## EXERCISE
Every entry must be copied word for word.

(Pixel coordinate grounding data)
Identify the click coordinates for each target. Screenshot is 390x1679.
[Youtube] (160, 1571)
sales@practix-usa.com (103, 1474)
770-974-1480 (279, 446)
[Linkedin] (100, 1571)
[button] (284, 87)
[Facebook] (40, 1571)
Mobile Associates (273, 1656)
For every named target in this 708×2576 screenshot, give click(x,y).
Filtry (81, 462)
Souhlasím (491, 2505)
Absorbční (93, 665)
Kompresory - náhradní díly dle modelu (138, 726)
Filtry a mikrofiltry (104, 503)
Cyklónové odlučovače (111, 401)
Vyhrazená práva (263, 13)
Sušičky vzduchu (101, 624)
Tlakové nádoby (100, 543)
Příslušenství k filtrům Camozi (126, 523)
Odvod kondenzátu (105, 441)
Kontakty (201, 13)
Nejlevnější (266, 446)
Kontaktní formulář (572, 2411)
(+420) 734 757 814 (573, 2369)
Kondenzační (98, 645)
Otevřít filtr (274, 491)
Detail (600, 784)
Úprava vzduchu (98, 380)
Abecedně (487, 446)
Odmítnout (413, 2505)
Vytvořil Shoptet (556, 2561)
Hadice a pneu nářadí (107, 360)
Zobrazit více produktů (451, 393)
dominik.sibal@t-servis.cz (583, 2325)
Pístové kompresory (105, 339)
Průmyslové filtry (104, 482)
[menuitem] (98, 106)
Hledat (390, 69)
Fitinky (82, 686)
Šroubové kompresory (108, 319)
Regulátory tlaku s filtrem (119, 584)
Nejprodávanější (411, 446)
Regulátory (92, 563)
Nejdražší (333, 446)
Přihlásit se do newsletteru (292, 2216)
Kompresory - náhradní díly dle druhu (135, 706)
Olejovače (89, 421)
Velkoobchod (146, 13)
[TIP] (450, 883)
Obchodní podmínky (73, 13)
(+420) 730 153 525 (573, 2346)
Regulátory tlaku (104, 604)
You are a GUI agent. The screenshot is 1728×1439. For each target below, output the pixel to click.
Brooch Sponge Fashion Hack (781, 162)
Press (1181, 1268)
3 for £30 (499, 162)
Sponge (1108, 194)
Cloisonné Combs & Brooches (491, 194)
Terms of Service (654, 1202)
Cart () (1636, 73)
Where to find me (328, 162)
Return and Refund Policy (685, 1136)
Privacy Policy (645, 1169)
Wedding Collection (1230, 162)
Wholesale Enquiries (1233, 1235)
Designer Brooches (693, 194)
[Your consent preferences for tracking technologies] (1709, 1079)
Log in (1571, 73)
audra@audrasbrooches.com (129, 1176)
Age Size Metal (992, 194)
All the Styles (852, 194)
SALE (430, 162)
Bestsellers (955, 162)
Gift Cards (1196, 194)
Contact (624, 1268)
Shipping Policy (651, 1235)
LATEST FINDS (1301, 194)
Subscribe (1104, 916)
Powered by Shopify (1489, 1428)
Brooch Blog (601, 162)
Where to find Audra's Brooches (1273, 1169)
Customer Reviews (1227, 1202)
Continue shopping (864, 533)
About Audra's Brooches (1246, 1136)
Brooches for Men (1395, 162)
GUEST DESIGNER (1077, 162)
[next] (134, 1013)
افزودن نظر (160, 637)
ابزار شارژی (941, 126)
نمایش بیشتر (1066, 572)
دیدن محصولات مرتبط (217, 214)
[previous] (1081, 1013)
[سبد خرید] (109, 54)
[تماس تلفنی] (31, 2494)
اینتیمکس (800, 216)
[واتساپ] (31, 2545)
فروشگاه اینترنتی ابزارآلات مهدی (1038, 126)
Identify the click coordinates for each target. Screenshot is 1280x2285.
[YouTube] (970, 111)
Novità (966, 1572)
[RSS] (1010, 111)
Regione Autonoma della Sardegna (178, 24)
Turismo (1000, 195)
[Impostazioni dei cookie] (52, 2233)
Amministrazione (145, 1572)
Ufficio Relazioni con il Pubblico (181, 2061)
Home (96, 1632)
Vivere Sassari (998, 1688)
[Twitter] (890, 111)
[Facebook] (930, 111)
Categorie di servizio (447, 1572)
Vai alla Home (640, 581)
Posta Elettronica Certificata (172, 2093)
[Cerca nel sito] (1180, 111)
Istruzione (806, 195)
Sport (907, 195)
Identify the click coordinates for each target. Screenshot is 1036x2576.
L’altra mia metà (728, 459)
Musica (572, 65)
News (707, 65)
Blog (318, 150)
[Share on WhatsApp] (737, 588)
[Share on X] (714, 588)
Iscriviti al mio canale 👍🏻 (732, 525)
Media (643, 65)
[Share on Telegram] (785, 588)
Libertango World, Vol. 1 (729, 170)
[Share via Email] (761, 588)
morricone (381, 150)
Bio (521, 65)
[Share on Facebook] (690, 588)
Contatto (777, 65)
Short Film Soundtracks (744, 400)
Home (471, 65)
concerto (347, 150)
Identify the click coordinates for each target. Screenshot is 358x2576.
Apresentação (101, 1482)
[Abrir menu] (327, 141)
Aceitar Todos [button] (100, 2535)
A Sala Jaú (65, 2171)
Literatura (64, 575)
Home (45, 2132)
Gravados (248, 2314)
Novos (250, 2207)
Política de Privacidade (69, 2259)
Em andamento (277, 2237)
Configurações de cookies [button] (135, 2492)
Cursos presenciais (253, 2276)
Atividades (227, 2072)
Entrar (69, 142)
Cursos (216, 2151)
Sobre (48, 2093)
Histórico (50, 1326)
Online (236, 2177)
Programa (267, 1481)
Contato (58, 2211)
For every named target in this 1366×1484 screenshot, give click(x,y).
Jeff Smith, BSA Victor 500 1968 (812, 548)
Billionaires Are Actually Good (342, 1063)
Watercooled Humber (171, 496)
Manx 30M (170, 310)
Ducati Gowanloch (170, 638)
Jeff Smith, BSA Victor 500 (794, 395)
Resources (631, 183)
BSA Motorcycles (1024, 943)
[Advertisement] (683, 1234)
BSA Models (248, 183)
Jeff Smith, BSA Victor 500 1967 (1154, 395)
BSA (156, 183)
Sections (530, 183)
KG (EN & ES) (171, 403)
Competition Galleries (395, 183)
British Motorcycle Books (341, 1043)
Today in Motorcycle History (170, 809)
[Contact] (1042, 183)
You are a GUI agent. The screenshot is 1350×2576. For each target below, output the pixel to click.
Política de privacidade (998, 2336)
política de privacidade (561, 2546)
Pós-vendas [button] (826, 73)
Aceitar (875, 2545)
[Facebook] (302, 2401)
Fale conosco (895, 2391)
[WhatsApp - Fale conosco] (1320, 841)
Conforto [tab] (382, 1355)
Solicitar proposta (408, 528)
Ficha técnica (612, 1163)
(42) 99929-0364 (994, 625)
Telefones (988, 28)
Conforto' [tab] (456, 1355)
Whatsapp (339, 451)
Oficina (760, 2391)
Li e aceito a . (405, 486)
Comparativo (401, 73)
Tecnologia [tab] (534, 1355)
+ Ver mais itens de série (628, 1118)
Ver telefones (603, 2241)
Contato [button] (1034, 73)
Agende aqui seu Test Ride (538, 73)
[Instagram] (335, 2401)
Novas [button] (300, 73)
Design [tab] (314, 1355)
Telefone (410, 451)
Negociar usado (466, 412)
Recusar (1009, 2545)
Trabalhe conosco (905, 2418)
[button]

## OUTPUT
Identify the click coordinates for each target. Screenshot is 390x1679.
[Youtube] (160, 1571)
sales@practix-usa.com (103, 1474)
770-974-1480 (279, 446)
[Linkedin] (100, 1571)
[button] (284, 87)
[Facebook] (40, 1571)
Mobile Associates (273, 1656)
For every named target in this 708×2576 screenshot, give click(x,y).
Filtry (81, 462)
Souhlasím (491, 2505)
Absorbční (93, 665)
Kompresory - náhradní díly dle modelu (138, 726)
Filtry a mikrofiltry (104, 503)
Cyklónové odlučovače (111, 401)
Vyhrazená práva (263, 13)
Sušičky vzduchu (101, 624)
Tlakové nádoby (100, 543)
Příslušenství k filtrům Camozi (126, 523)
Odvod kondenzátu (105, 441)
Kontakty (201, 13)
Nejlevnější (266, 446)
Kontaktní formulář (572, 2411)
(+420) 734 757 814 (573, 2369)
Kondenzační (98, 645)
Otevřít filtr (274, 491)
Detail (600, 784)
Úprava vzduchu (98, 380)
Abecedně (487, 446)
Odmítnout (413, 2505)
Vytvořil Shoptet (556, 2561)
Hadice a pneu nářadí (107, 360)
Zobrazit více produktů (451, 393)
dominik.sibal@t-servis.cz (583, 2325)
Pístové kompresory (105, 339)
Průmyslové filtry (104, 482)
[menuitem] (98, 106)
Hledat (390, 69)
Fitinky (82, 686)
Šroubové kompresory (108, 319)
Regulátory tlaku s filtrem (119, 584)
Nejprodávanější (411, 446)
Regulátory (92, 563)
Nejdražší (333, 446)
Přihlásit se do newsletteru (292, 2216)
Kompresory - náhradní díly dle druhu (135, 706)
Olejovače (89, 421)
Velkoobchod (146, 13)
[TIP] (450, 883)
Obchodní podmínky (73, 13)
(+420) 730 153 525 (573, 2346)
Regulátory tlaku (104, 604)
You are a GUI agent. The screenshot is 1728×1439. For each target below, output the pixel to click.
Brooch Sponge Fashion Hack (781, 162)
Press (1181, 1268)
3 for £30 (499, 162)
Sponge (1108, 194)
Cloisonné Combs & Brooches (491, 194)
Terms of Service (654, 1202)
Cart () (1636, 73)
Where to find me (328, 162)
Return and Refund Policy (685, 1136)
Privacy Policy (645, 1169)
Wedding Collection (1230, 162)
Wholesale Enquiries (1233, 1235)
Designer Brooches (693, 194)
[Your consent preferences for tracking technologies] (1709, 1079)
Log in (1571, 73)
audra@audrasbrooches.com (129, 1176)
Age Size Metal (992, 194)
All the Styles (852, 194)
SALE (430, 162)
Bestsellers (955, 162)
Gift Cards (1196, 194)
Contact (624, 1268)
Shipping Policy (651, 1235)
LATEST FINDS (1301, 194)
Subscribe (1104, 916)
Powered by Shopify (1489, 1428)
Brooch Blog (601, 162)
Where to find Audra's Brooches (1273, 1169)
Customer Reviews (1227, 1202)
Continue shopping (864, 533)
About Audra's Brooches (1246, 1136)
Brooches for Men (1395, 162)
GUEST DESIGNER (1077, 162)
[next] (134, 1013)
افزودن نظر (160, 637)
ابزار شارژی (941, 126)
نمایش بیشتر (1066, 572)
دیدن محصولات مرتبط (217, 214)
[previous] (1081, 1013)
[سبد خرید] (109, 54)
[تماس تلفنی] (31, 2494)
اینتیمکس (800, 216)
[واتساپ] (31, 2545)
فروشگاه اینترنتی ابزارآلات مهدی (1038, 126)
Identify the click coordinates for each target. Screenshot is 1280x2285.
[YouTube] (970, 111)
Novità (966, 1572)
[RSS] (1010, 111)
Regione Autonoma della Sardegna (178, 24)
Turismo (1000, 195)
[Impostazioni dei cookie] (52, 2233)
Amministrazione (145, 1572)
Ufficio Relazioni con il Pubblico (181, 2061)
Home (96, 1632)
Vivere Sassari (998, 1688)
[Twitter] (890, 111)
[Facebook] (930, 111)
Categorie di servizio (447, 1572)
Vai alla Home (640, 581)
Posta Elettronica Certificata (172, 2093)
[Cerca nel sito] (1180, 111)
Istruzione (806, 195)
Sport (907, 195)
Identify the click coordinates for each target. Screenshot is 1036x2576.
L’altra mia metà (728, 459)
Musica (572, 65)
News (707, 65)
Blog (318, 150)
[Share on WhatsApp] (737, 588)
[Share on X] (714, 588)
Iscriviti al mio canale 👍🏻 (732, 525)
Media (643, 65)
[Share on Telegram] (785, 588)
Libertango World, Vol. 1 (729, 170)
[Share via Email] (761, 588)
morricone (381, 150)
Bio (521, 65)
[Share on Facebook] (690, 588)
Contatto (777, 65)
Short Film Soundtracks (744, 400)
Home (471, 65)
concerto (347, 150)
Identify the click coordinates for each target. Screenshot is 358x2576.
Apresentação (101, 1482)
[Abrir menu] (327, 141)
Aceitar Todos [button] (100, 2535)
A Sala Jaú (65, 2171)
Literatura (64, 575)
Home (45, 2132)
Gravados (248, 2314)
Novos (250, 2207)
Política de Privacidade (69, 2259)
Em andamento (277, 2237)
Configurações de cookies [button] (135, 2492)
Cursos presenciais (253, 2276)
Atividades (227, 2072)
Entrar (69, 142)
Cursos (216, 2151)
Sobre (48, 2093)
Histórico (50, 1326)
Online (236, 2177)
Programa (267, 1481)
Contato (58, 2211)
For every named target in this 1366×1484 screenshot, give click(x,y).
Jeff Smith, BSA Victor 500 1968 (812, 548)
Billionaires Are Actually Good (342, 1063)
Watercooled Humber (171, 496)
Manx 30M (170, 310)
Ducati Gowanloch (170, 638)
Jeff Smith, BSA Victor 500 (794, 395)
Resources (631, 183)
BSA Motorcycles (1024, 943)
[Advertisement] (683, 1234)
BSA Models (248, 183)
Jeff Smith, BSA Victor 500 1967 (1154, 395)
BSA (156, 183)
Sections (530, 183)
KG (EN & ES) (171, 403)
Competition Galleries (395, 183)
British Motorcycle Books (341, 1043)
Today in Motorcycle History (170, 809)
[Contact] (1042, 183)
You are a GUI agent. The screenshot is 1350×2576. For each target below, output the pixel to click.
Política de privacidade (998, 2336)
política de privacidade (561, 2546)
Pós-vendas [button] (826, 73)
Aceitar (875, 2545)
[Facebook] (302, 2401)
Fale conosco (895, 2391)
[WhatsApp - Fale conosco] (1320, 841)
Conforto [tab] (382, 1355)
Solicitar proposta (408, 528)
Ficha técnica (612, 1163)
(42) 99929-0364 (994, 625)
Telefones (988, 28)
Conforto' [tab] (456, 1355)
Whatsapp (339, 451)
Oficina (760, 2391)
Li e aceito a . (405, 486)
Comparativo (401, 73)
Tecnologia [tab] (534, 1355)
+ Ver mais itens de série (628, 1118)
Ver telefones (603, 2241)
Contato [button] (1034, 73)
Agende aqui seu Test Ride (538, 73)
[Instagram] (335, 2401)
Novas [button] (300, 73)
Design [tab] (314, 1355)
Telefone (410, 451)
Negociar usado (466, 412)
Recusar (1009, 2545)
Trabalhe conosco (905, 2418)
[button]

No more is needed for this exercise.